Ancak bunun aksine Kürt bir lider yaptığı açıklamada, Kürt hegemonyasını reddederek SDG’nin yarısının Araplardan oluştuğunu kaydetti. Kürt lider, etnik boyuta değil, idari birimler bazında Federal Kuzey bölgesi taslağını öne sürdüklerini belirtti.
Öte yandan, SDG, 5 bin ila 10 bin kilometre karelik bir alanı hala kontrol eden DEAŞ’ı ortadan kaldırmak üzere, hafta sonu ‘Fırat’ın Gazabı’ operasyonuna başladı.
DEAŞ’a yönelik son operasyonunu başlatan Washington, müttefiklerine DEAŞ’ı yok etmek için birlikte çalışma çağrısında bulundu. ABD Başkanı Donald Trump’ın, Fırat Nehri’nin doğusundaki 2 bin ABD askerinin geri çekilmesi ve yerlerine alternatif olarak Arap veya yabancı ülkelerden gelen müttefiklerin geçmesi için hazırlık yapılması kararının bir parçası olarak SDG ve Arap güçleri arasında ortak bir operasyon odası oluşturuldu.
ABD Başkanı Trump ve Fransa Cumhurbaşkanı Emmanuel Macron’un görüşmeleri çerçevesinde Fransız ordusu, ABD ordusuyla işbirliği yaparak kuzey ve doğu Suriye’deki varlığını genişletirken, ABD’nin yeni Ulusal Güvenlik Danışmanı John Bolton, Arap ülkelerinden askerlerin de katılımını önerdi. Mısır Dışişleri Bakanı Samih Şükri ise fikrin masaya yatırıldığına işaret etti. Alınan bilgilere göre, önerilen fikirler arasında ABD-Rus anlaşmaları ve uzlaşısı çerçevesinde 10 bin Mısırlı asker bölgede konuşlandırılması bulunuyor.

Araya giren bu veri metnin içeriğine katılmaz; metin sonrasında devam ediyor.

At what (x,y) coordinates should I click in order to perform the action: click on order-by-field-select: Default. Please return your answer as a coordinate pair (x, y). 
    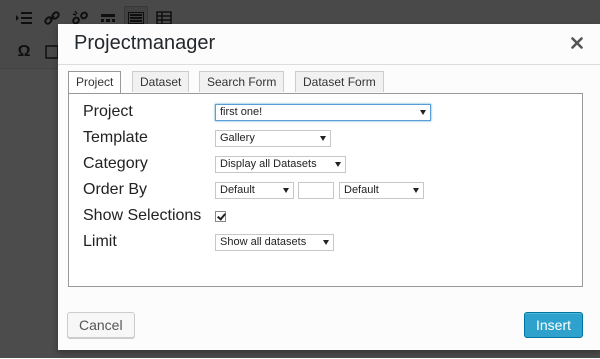
    Looking at the image, I should click on (254, 190).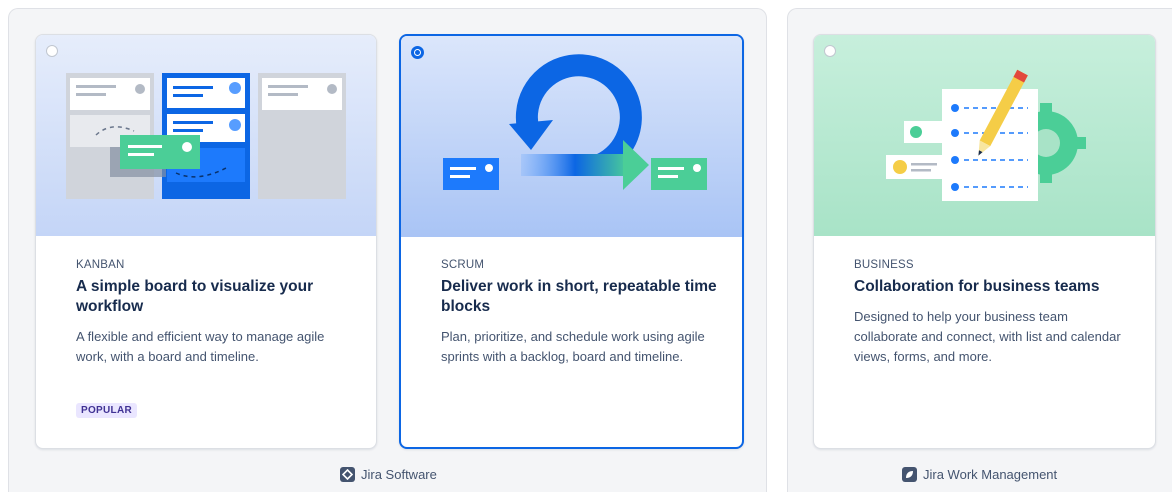 This screenshot has width=1172, height=492. What do you see at coordinates (52, 51) in the screenshot?
I see `kanban-radio` at bounding box center [52, 51].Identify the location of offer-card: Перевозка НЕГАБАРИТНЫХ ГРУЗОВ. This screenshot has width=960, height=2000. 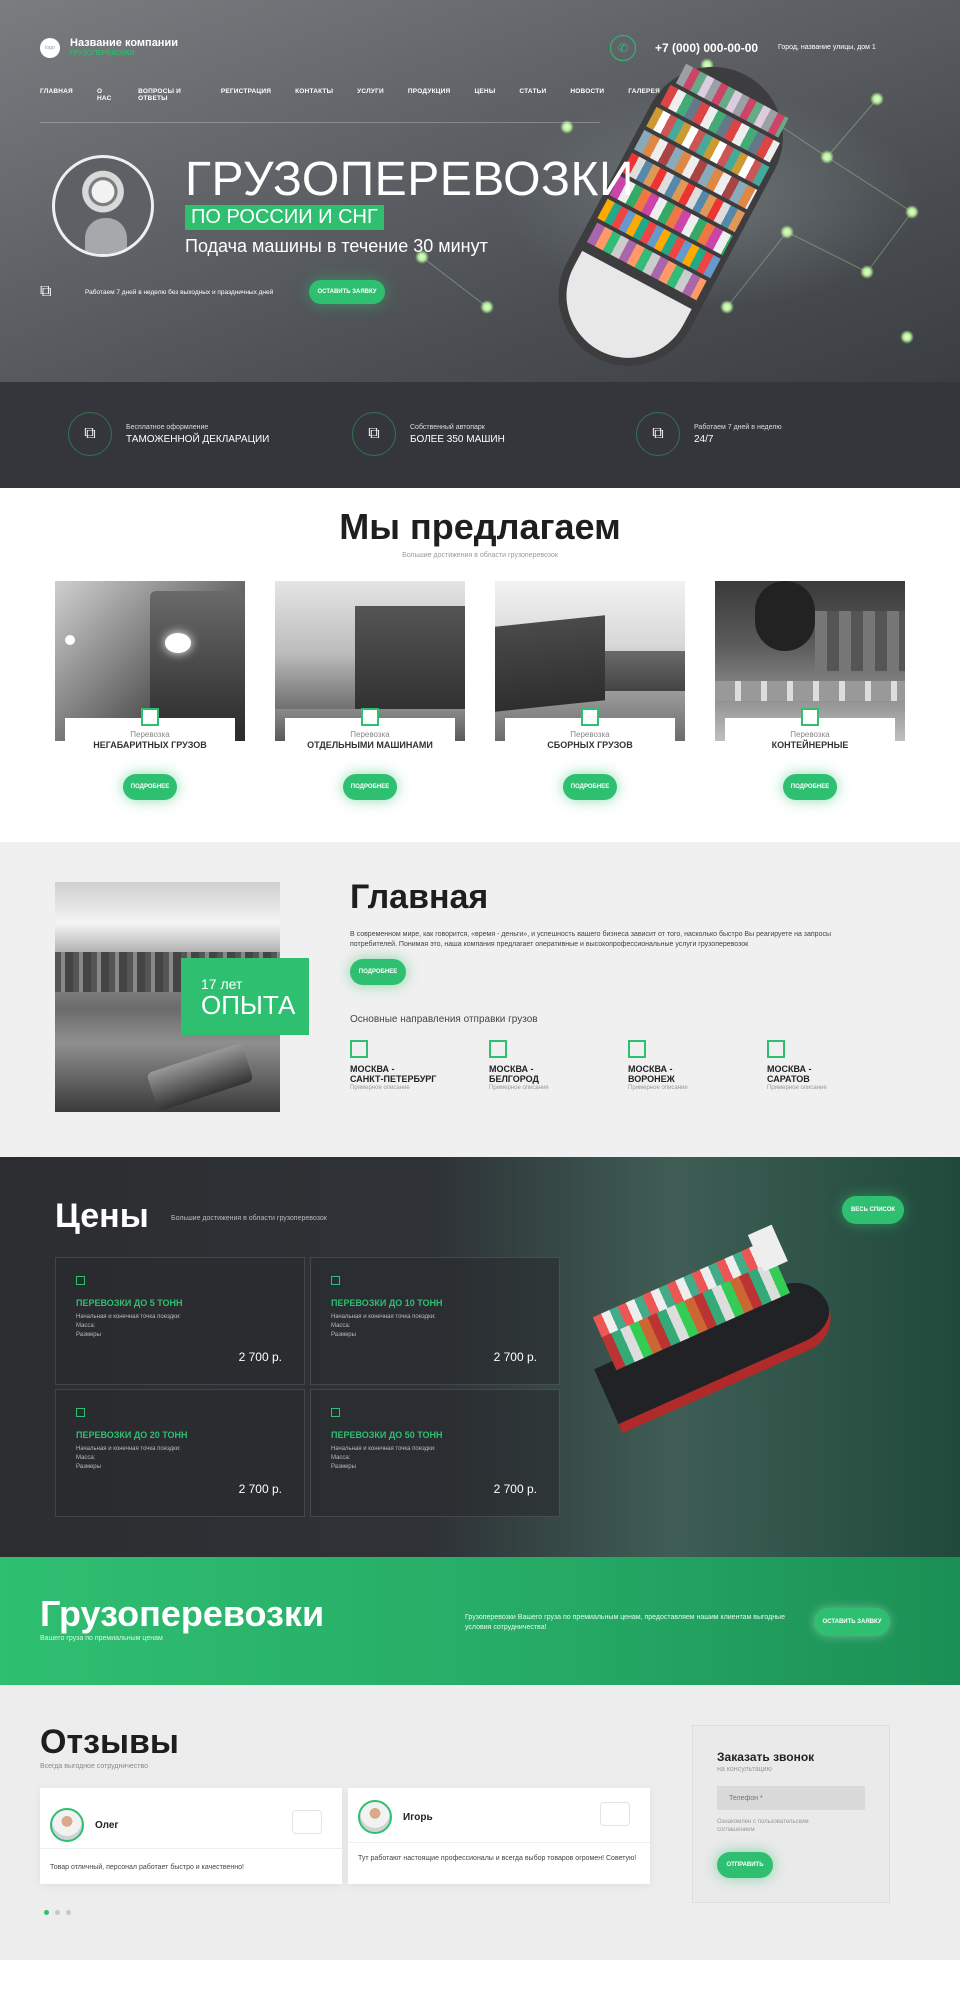
(150, 736).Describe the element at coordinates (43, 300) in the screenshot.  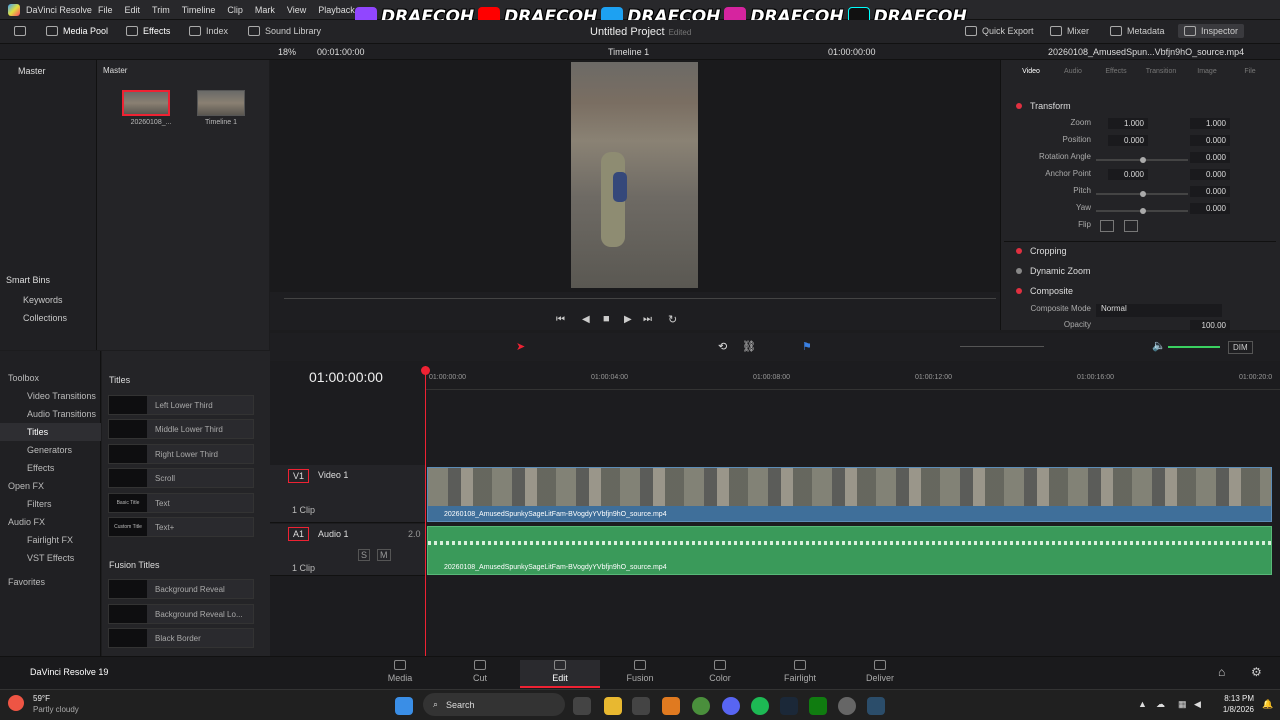
I see `smart-bin-keywords: Keywords` at that location.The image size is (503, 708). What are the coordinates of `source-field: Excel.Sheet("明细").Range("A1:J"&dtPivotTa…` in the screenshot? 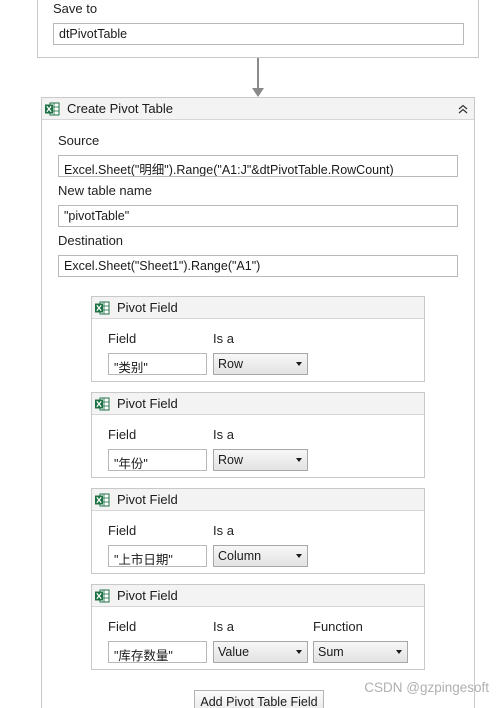 It's located at (258, 166).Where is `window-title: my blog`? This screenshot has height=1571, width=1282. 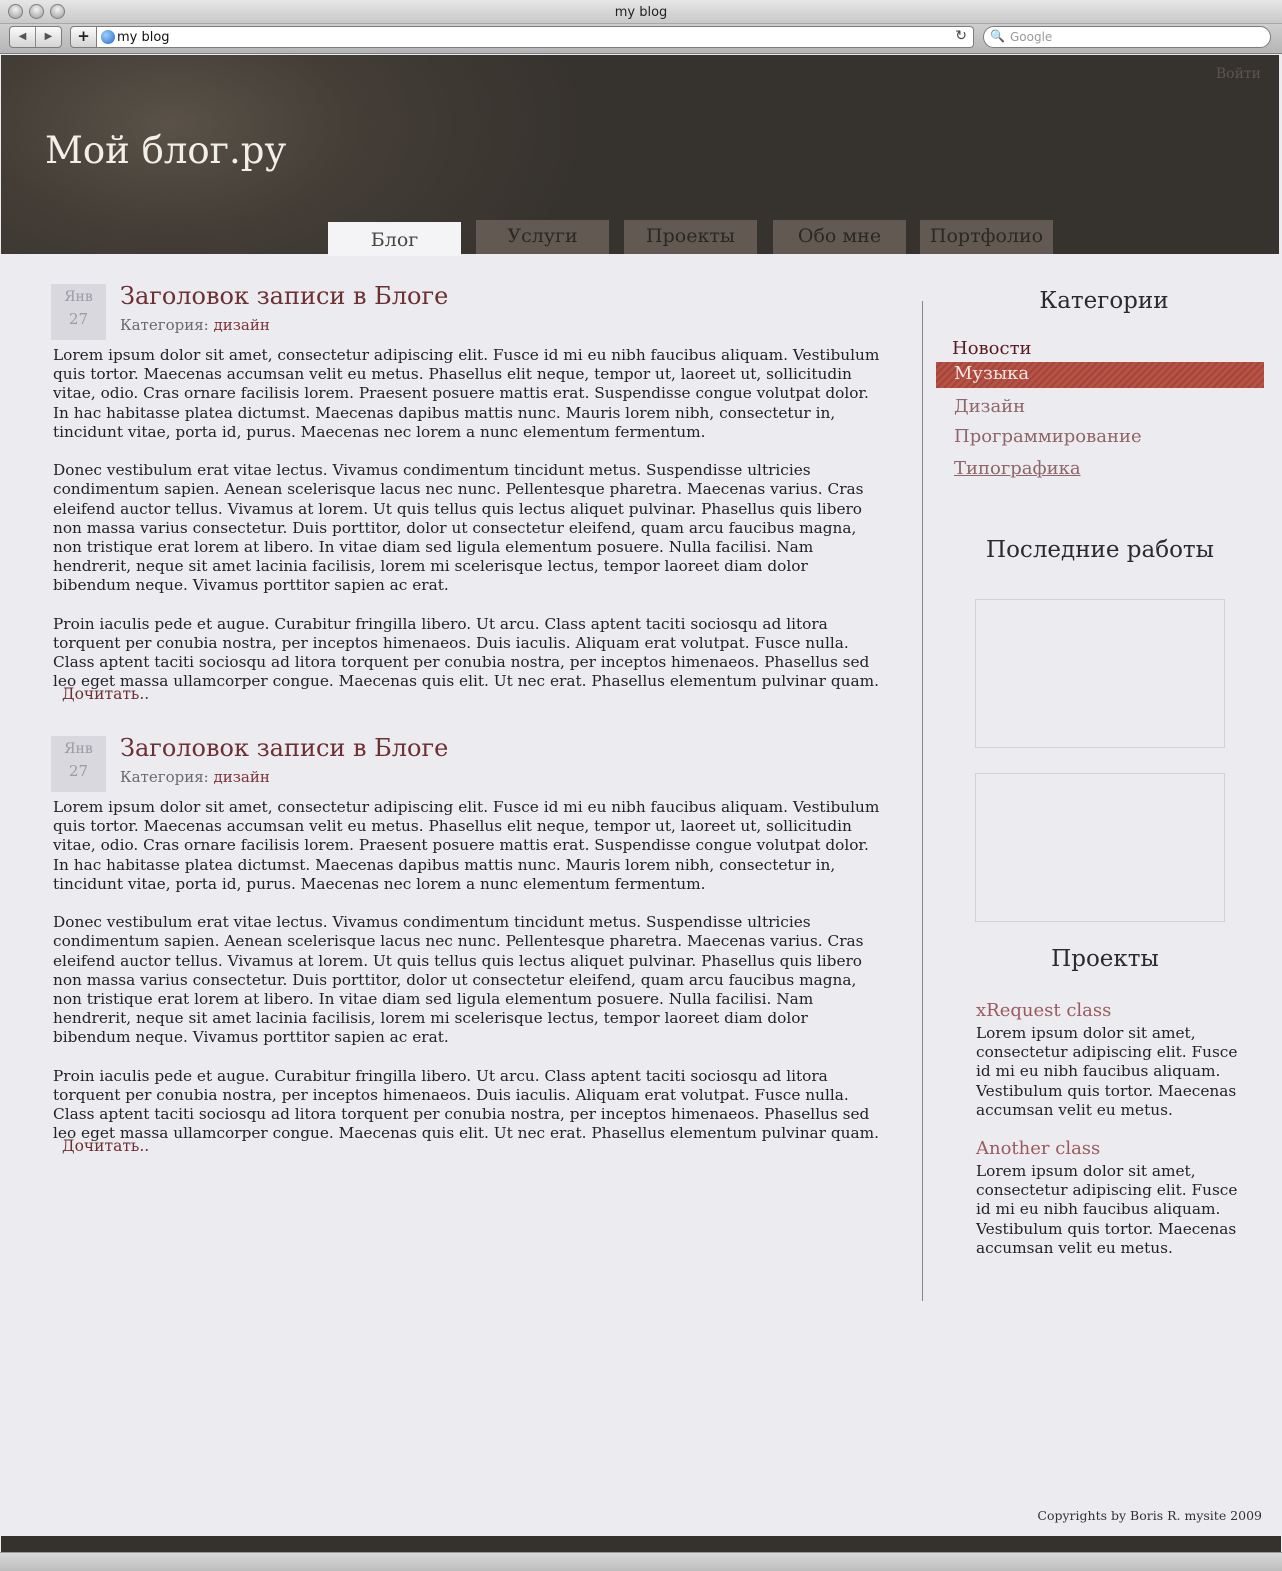 window-title: my blog is located at coordinates (641, 12).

Kürt lider, bunun SDG ve YPG’nin Elit Güçler’e yönelik saldırısının özelikle Kahire’de ikamet eden Ahmed Carba’nın koalisyon ve büyük Arap ülkeleriyle iyi ilişkileri göz önünde bulundurulduğunda, Arap boyutunda yerel bir Arap ortağa karşı önleyici bir saldırı olarak açıklayabileceğini belirtti.